*WHAT TO WORK ON*.
Each line starting at the one that contains "Click the custom row class input box" and ending at the one that contains "You are a computer-use agent. 1000x514" must be returned exactly, and the rest of the listing is left out.

BEGIN

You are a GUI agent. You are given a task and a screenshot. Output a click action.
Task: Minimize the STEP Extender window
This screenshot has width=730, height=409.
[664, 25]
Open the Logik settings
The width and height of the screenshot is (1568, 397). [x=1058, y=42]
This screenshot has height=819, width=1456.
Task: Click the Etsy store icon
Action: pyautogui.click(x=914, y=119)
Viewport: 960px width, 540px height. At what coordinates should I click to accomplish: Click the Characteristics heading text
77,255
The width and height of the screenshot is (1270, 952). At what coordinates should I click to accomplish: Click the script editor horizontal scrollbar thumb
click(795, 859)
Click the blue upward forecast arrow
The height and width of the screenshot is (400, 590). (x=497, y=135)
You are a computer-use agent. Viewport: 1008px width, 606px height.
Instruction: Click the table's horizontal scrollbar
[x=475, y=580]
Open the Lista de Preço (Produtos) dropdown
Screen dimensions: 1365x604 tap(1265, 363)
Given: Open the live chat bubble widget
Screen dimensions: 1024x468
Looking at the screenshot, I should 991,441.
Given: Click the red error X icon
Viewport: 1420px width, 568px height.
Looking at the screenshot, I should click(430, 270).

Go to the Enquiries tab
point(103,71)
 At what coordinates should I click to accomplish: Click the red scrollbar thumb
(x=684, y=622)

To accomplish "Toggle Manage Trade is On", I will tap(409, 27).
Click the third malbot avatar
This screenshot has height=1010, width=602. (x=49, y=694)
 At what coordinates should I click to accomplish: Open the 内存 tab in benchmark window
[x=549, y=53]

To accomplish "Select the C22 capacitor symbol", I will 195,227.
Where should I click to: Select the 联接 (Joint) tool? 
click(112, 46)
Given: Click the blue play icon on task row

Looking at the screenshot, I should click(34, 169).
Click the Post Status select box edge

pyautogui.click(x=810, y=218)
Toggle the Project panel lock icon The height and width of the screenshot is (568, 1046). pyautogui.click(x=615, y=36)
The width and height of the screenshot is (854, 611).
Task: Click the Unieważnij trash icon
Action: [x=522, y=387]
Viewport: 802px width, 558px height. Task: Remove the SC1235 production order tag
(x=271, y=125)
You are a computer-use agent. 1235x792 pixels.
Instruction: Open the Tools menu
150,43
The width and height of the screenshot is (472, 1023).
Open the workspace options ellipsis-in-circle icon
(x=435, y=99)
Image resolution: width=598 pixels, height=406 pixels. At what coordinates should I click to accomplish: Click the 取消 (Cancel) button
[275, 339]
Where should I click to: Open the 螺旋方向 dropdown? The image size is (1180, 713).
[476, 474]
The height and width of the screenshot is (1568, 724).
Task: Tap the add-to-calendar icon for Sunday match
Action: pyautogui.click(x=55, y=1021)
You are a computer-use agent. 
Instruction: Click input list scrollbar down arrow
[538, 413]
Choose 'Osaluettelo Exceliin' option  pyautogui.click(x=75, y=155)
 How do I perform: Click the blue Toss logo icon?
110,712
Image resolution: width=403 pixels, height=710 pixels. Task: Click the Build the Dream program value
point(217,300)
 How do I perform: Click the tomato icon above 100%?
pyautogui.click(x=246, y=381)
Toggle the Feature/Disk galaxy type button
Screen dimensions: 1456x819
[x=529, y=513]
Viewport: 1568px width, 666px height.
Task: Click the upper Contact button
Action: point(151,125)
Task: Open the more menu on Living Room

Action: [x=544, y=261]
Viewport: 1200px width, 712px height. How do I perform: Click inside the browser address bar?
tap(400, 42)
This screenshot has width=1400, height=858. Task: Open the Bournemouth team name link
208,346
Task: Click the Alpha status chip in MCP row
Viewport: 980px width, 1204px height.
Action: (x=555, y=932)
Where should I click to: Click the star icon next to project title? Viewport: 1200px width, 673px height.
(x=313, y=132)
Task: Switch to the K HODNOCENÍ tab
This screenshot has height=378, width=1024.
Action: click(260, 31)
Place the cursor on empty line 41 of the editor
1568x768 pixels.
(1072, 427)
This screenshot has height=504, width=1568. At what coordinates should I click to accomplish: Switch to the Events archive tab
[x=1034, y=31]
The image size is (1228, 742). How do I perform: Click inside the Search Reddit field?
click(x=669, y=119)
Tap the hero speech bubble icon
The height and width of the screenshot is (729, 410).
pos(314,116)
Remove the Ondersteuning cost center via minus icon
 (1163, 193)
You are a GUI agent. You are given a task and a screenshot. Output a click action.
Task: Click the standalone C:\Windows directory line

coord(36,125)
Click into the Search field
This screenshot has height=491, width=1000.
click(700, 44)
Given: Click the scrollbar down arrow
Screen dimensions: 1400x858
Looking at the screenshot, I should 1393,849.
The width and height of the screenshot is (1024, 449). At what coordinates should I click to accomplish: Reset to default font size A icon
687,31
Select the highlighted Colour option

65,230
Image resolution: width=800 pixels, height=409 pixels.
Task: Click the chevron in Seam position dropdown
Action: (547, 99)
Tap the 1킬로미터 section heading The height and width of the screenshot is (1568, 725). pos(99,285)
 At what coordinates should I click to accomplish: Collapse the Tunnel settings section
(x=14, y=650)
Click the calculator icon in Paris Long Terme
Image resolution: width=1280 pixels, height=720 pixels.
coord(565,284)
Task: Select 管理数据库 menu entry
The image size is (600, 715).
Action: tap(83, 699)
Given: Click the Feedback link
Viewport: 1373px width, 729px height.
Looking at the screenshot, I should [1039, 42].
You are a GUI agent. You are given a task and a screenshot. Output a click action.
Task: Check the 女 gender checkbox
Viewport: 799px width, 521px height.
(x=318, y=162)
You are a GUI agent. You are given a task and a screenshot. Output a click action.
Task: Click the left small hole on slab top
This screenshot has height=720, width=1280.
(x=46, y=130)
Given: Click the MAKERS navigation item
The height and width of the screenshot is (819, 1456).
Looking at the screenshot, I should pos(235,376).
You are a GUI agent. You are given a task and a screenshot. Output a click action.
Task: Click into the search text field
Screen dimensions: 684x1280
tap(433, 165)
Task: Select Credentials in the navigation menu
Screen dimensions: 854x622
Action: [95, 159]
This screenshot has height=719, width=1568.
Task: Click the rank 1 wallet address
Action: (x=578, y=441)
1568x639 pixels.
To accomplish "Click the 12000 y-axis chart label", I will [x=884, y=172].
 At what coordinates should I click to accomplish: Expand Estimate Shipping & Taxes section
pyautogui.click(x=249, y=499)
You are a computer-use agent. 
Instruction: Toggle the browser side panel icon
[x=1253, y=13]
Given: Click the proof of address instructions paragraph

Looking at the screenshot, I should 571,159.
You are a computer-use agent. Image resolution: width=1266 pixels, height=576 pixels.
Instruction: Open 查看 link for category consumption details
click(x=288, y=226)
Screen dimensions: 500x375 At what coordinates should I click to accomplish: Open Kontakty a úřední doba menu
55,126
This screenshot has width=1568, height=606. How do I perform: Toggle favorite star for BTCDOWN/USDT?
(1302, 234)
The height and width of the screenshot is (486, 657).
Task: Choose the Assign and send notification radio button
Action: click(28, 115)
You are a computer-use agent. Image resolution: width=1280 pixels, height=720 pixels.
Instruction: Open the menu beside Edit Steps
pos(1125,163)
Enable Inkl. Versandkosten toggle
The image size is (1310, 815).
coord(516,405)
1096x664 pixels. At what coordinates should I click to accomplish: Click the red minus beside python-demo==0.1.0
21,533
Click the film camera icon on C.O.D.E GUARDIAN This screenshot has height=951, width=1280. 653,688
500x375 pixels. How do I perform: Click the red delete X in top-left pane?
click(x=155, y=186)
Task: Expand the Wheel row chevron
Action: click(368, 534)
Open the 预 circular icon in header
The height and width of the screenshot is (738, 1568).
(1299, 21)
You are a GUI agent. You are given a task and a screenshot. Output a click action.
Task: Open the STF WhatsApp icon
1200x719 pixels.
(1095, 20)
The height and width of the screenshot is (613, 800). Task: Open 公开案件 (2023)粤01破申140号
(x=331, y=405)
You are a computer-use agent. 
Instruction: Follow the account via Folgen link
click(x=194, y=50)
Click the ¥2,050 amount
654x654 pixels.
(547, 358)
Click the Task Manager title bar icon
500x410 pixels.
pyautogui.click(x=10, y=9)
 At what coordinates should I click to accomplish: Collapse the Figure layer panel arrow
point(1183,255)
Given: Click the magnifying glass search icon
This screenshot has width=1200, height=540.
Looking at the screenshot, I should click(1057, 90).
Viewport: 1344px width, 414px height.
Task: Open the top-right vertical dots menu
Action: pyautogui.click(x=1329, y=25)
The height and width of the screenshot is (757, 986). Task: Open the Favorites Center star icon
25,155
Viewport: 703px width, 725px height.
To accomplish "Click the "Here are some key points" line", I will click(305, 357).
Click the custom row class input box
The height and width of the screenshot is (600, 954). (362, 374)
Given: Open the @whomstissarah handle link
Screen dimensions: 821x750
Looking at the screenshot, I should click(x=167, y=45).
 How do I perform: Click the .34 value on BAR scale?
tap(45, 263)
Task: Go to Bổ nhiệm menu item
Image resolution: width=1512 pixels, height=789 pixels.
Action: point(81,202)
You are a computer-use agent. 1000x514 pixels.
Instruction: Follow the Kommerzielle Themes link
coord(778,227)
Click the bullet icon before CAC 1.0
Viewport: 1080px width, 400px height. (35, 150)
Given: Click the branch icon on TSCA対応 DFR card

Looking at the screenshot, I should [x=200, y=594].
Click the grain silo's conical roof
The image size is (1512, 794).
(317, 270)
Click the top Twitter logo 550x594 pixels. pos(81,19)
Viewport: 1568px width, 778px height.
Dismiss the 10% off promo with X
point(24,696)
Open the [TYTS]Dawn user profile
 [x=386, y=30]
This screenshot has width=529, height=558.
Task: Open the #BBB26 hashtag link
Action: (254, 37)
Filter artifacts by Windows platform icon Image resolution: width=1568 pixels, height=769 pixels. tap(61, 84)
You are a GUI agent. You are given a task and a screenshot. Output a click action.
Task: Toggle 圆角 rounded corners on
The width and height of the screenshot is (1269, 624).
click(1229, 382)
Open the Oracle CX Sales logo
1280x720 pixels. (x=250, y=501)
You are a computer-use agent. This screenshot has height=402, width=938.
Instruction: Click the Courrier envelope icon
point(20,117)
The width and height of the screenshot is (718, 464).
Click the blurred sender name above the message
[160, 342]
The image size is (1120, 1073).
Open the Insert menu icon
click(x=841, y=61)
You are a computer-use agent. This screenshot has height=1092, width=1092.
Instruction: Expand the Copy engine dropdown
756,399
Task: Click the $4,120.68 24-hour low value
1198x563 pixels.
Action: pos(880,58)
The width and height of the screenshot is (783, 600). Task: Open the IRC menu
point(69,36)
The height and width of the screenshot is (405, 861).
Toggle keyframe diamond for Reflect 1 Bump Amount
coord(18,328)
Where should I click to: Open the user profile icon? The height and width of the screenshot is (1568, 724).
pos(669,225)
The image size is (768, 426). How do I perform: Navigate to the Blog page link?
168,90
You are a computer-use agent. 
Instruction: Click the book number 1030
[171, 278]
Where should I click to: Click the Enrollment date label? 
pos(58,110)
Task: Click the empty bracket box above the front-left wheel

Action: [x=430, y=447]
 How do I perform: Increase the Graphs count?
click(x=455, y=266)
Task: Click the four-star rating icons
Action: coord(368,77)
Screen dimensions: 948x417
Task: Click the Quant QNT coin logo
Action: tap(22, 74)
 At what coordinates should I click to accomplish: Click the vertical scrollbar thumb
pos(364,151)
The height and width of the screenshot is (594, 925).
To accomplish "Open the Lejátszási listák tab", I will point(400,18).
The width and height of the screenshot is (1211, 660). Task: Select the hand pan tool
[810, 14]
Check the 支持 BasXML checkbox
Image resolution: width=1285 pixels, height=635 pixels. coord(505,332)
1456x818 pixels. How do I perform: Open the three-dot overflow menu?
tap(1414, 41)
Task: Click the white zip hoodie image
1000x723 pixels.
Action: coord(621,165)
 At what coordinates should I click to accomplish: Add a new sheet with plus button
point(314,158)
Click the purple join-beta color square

END

*RESPONSE BELOW*.
Click the custom row class input box
The height and width of the screenshot is (600, 954). (362, 374)
Given: Open the @whomstissarah handle link
Screen dimensions: 821x750
Looking at the screenshot, I should click(x=167, y=45).
 How do I perform: Click the .34 value on BAR scale?
tap(45, 263)
Task: Go to Bổ nhiệm menu item
Image resolution: width=1512 pixels, height=789 pixels.
Action: point(81,202)
You are a computer-use agent. 1000x514 pixels.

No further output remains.